Arabic letters appear as isolated glyphs, not connected.
Confirm the binary is from version 3.1 or later — the editor header
in openqt.c line 4 should say Version 3.1 or Version 3.2. Older
binaries don't run the shaping pass.
Menus and dialog boxes look corrupted under OQTA.
This is partly expected: CP864 reuses the byte range 0xC0–0xDF where
CP437 normally has box-drawing characters. The launcher passes /A to
OPENQT, which switches dialog drawing to ASCII characters to avoid
the clash. If you see Arabic letters in dialog frames, the /A flag
isn't reaching the binary — check that you launched via OQTA.BAT or
OQT A, not OPENQT directly.
LibreOffice shows the Arabic text correctly, but OpenQT's screen
looks slightly off in some words.
This is the v3.2 limitation: a few letters (Tah, Zah, Yeh-Hamza, plain
Lam-Alef without madda) lack separate positional-form glyphs in CP864.
The export to UTF-8 is fine — the on-screen rendering is just a font
limitation.
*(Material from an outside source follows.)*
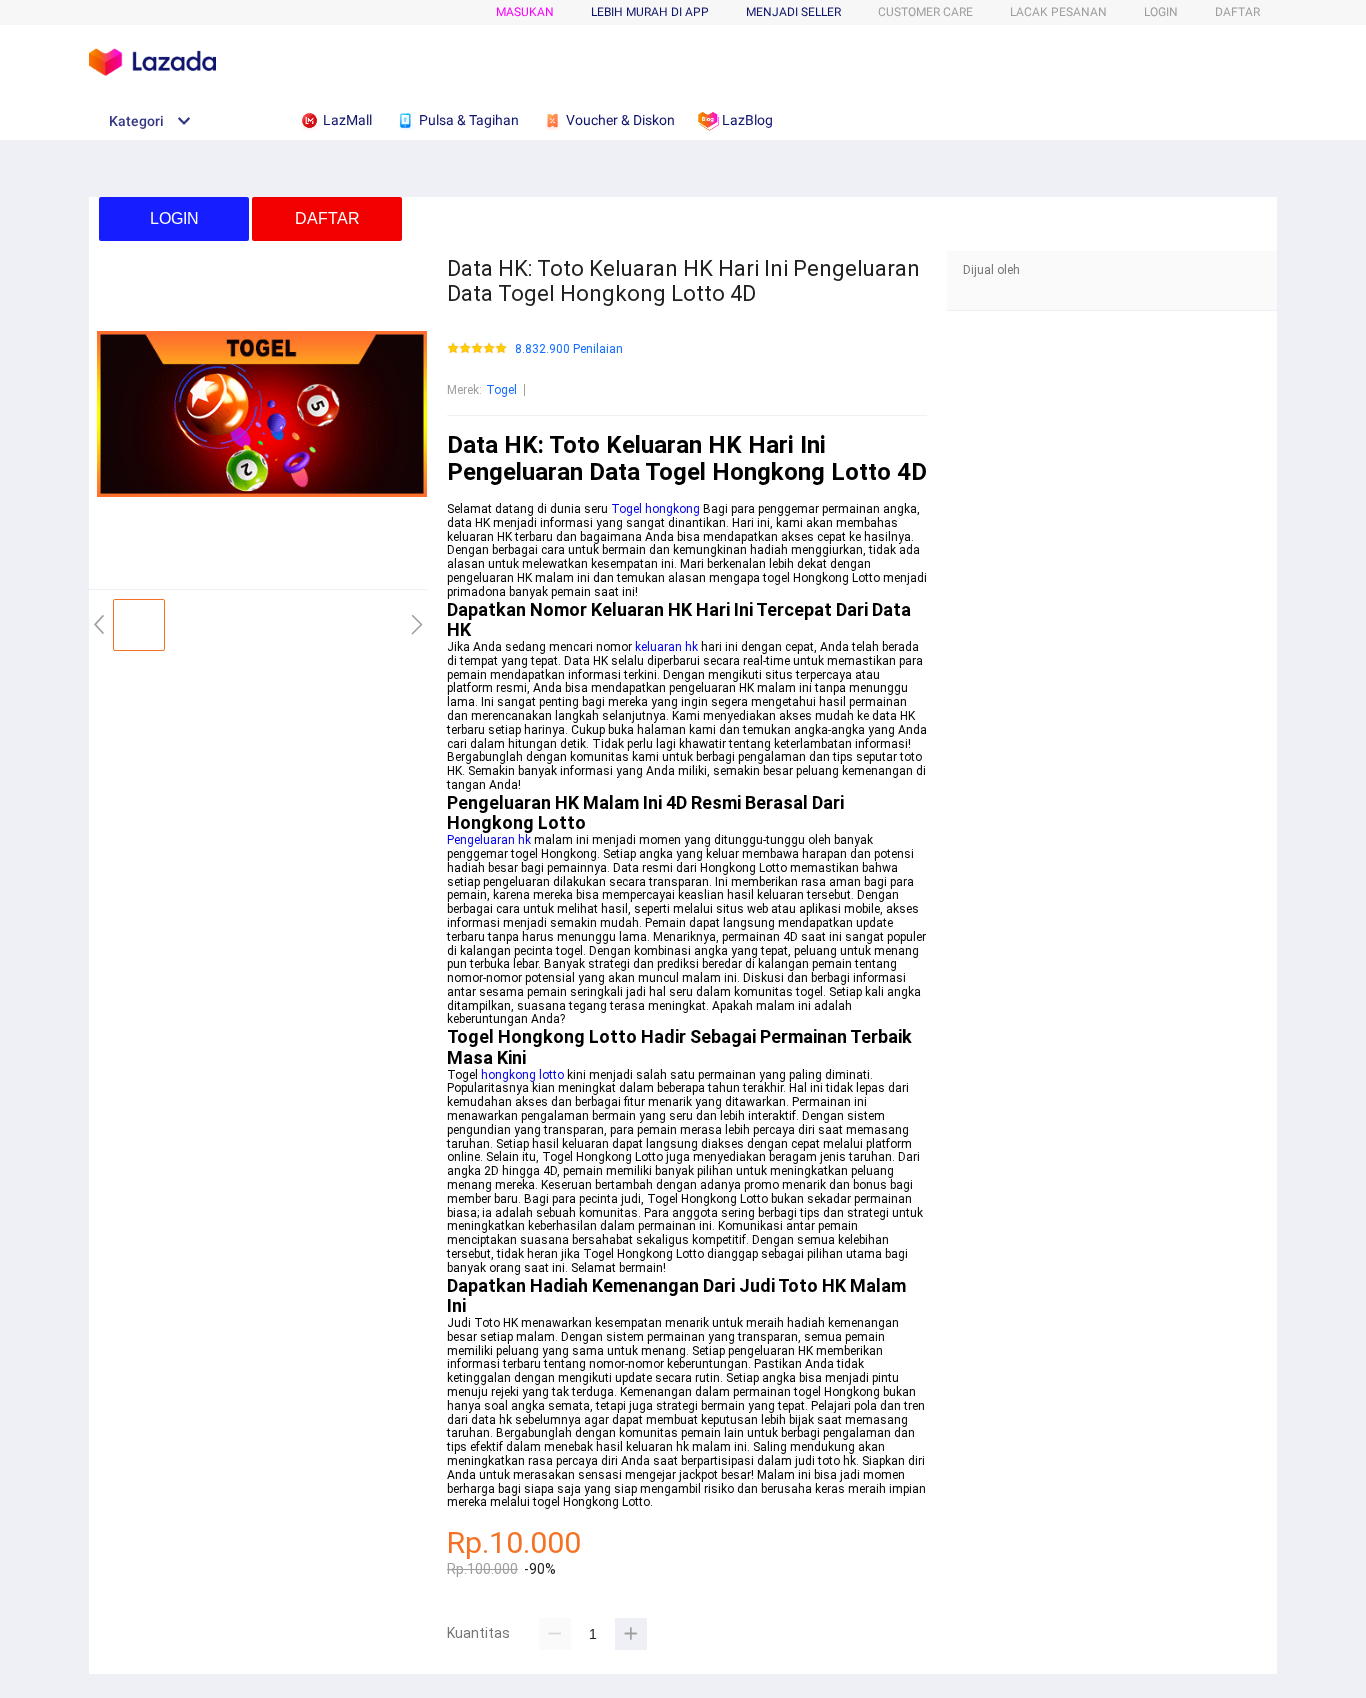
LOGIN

Adding custom glyphs via a modified font upload would fix
this.
txt2oqt reads my UTF-8 file as legacy DOS.
The file might lack a BOM. Either save it from LibreOffice with the
"Use Unicode (UTF-8)" and "Include BOM" options checked, or pass
/U to txt2oqt to force UTF-8 mode.
Typing Hebrew on Linux works fine but my keys do nothing in DOSBox.
Make sure your DOSBox keyboard layout is set to a US layout (or
whatever maps physical keys to ASCII unchanged). OpenQT does its own
mapping from ASCII to Hebrew/Arabic via heb_map[] and arab_map[],
so it expects ASCII-style keystrokes coming in.